I will tell jokes to people who came to see someone else.
Next week marks my return to stand-up. I have been meaning to get back into it, but these last 10 years have been—you know, we’ve been getting slammed at work.
I actually killed my first time on stage. One drunk unaffiliated with HBO told me he was totally going to put me on HBO. My second open mic didn’t go quite as well. I didn’t have same energy, and the audience seemed a little indifferent. I wouldn’t say I bombed, really, I was just sort of comedy roughage.

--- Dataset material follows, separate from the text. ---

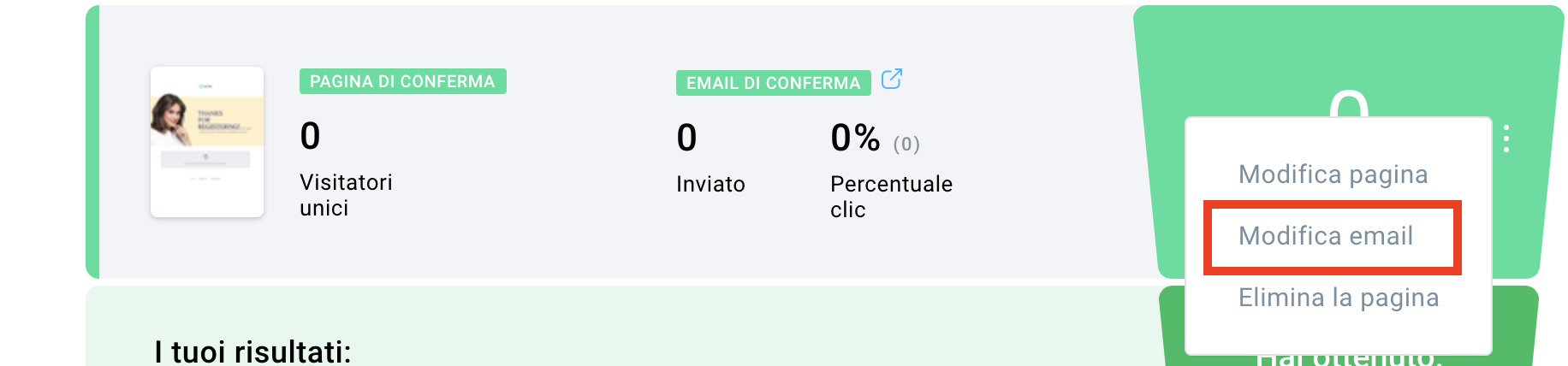Click the 0% click rate value
The width and height of the screenshot is (1568, 366).
pos(855,138)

The third time, I simply went blank, and while any open-mic audience ought to have low standards, I’m sure they deserved better than to watch me dig my notes out of my pocket and scan the folded-in-eighths printout for a punch line I would’ve been better off dynamiting, anyway. They still applauded—loser applause, the kind that gets sprinkled upon people who walk the last 12 miles of a marathon. So, although my comedy experience spanned just three open mics, I convinced myself that I was in decline somehow—decline without, like, an initial ascent. This time around, I’ll try to not over-interpret. No matter how I do on Wednesday, I’m going to try to go up on Thursday.
Want a preview? Okay, one joke: “The Centers for Disease reports that intravenous drug users who share needles are at risk for contracting HIV. In my opinion, this is a public health problem, not a criminal one.”
Lots more where that came from.
Anyway, I’m moving to Greenpoint in a little more than a week. For those of you unfamiliar with this area in Brooklyn, it’s sort of a Polish/hipster/industrial neighborhood (yes, lots of people who look like Lech Walesa publishing zines when they get home from the glue factory). I can’t flee Astoria fast enough, which I think has much more to do with my particular circumstances than the neighborhood itself. I was never one of those people who valued sunlight in an apartment—I don’t fucking photosynthesize—but I think basement life has rewired me a little, made me a little hostile to daylight and all that attends it. The birds outside my apartment won’t stop tweeting, and I’m always, like, “Come on, predators. Where are you?”
Yeah, it’s good that I’m leaving.
Job update: None. I no longer make jokes about selling my body.